Resilient Dynamic Autoencoders for Modeling and Predicting Earthquake Threats
Large earthquakes generate strong ground motions and tsunamis that may lead to a significant number of casualties and cause severe impacts on social resilience in seismically active regions including the West Coast of the United States. Early warning systems have been developed to mitigate immediate threats by detecting first-arriving ground motions near an earthquake epicenter and forecasting the intensity and timing of strong destructive ground motions. To further improve the efficacy and accuracy of these systems, deep learning methods have strong potential, but it is crucial to significantly extend the forecast horizons of existing models. The highly heterogeneous spatiotemporal nature of the seismic wave propagation poses a fundamental challenge to machine learning. This project aims to address these challenges by developing resilient and reliable deep learning methods for forecasting noisy and complex spatiotemporal ground motion data. The resulting methods and open-source software tools will have applications beyond seismology, benefiting diverse scientific and engineering domains including earth, atmospheric, and climate sciences. Furthermore, the project provides research training opportunities for undergraduate and graduate students.

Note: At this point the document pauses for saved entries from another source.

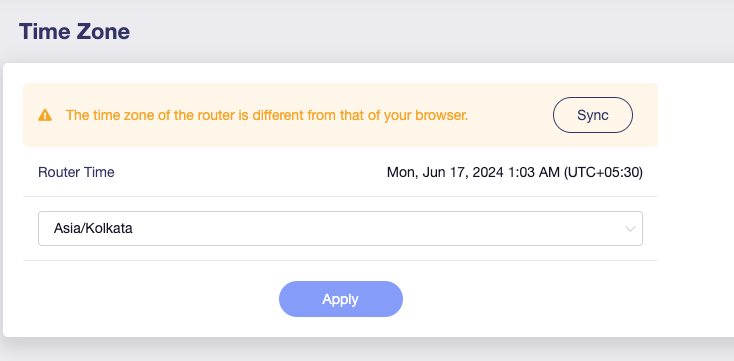Click the chevron arrow in the timezone selector
This screenshot has height=361, width=734.
pos(630,229)
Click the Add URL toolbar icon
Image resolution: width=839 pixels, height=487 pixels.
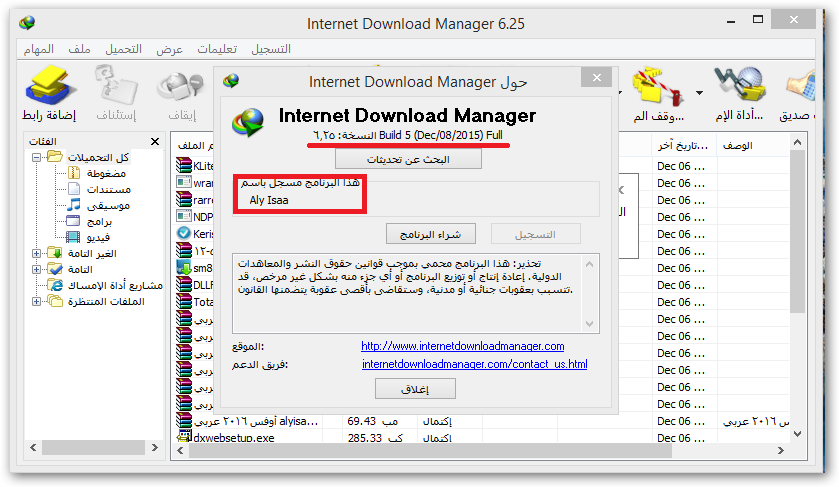(51, 95)
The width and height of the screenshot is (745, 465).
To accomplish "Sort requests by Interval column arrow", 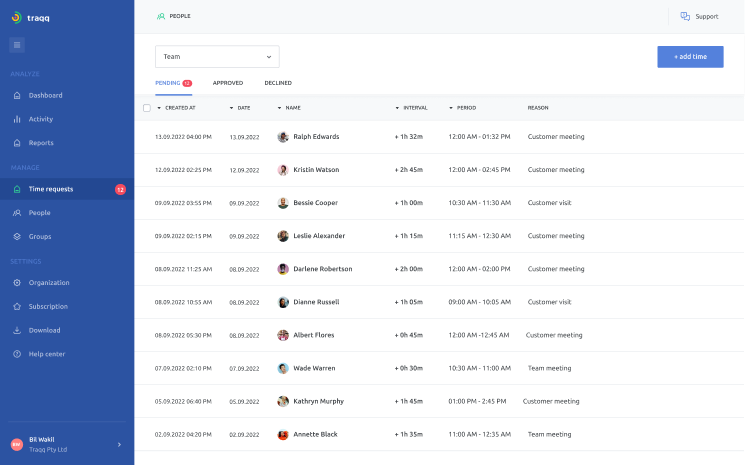I will click(397, 108).
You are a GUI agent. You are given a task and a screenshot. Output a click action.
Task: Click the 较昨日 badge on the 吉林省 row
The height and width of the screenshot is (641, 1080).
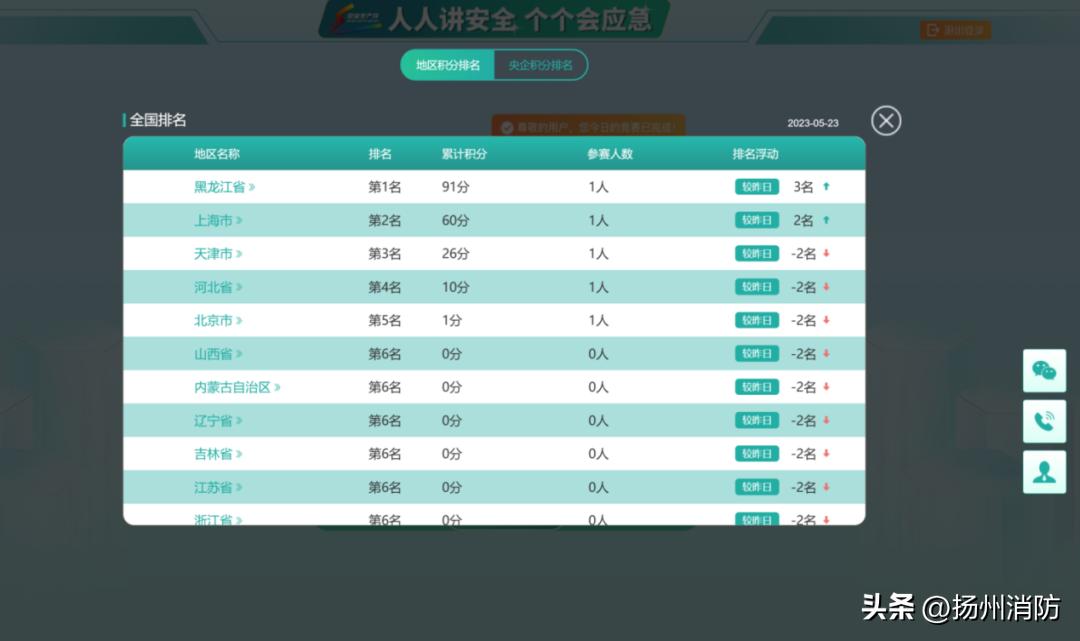758,453
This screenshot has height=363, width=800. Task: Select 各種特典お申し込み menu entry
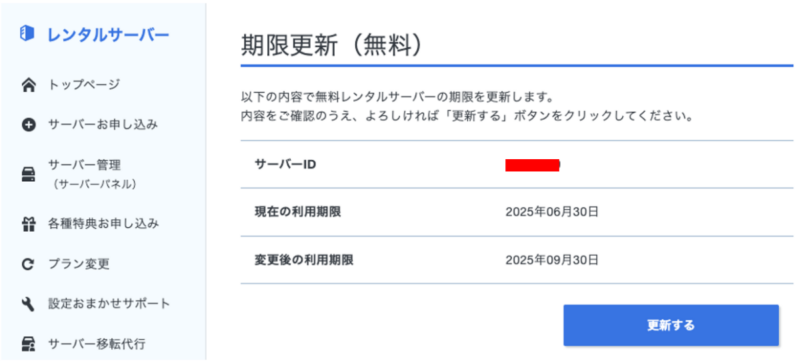pos(104,224)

The project will primarily focus on advancing deep learning for spatiotemporal data processing. It will develop practical theory for (i) learning continuous dynamics, (ii) modeling multiscale structures jointly in space and time, and (iii) improving robustness of neural networks to natural perturbations in the input data. Computational deliverables will be neural network architectures for learning robust latent space embeddings and improved forecasting, which will account for uncertainties in ground motion data caused by sensor noise and scarcity in seismic recordings. Both observed and simulated ground motion data will be used for demonstrating the advantages of the proposed methods. The technical approach combines ideas from fields such as dynamical systems theory, seismology, and deep learning. By viewing spatiotemporal data processing and robustness through the lens of dynamical systems theory, the project aims to establish a principled framework that will significantly impact a broad range of scientific problems.
Funding for this research is provided by a grant from NSF, the National Science Foundation.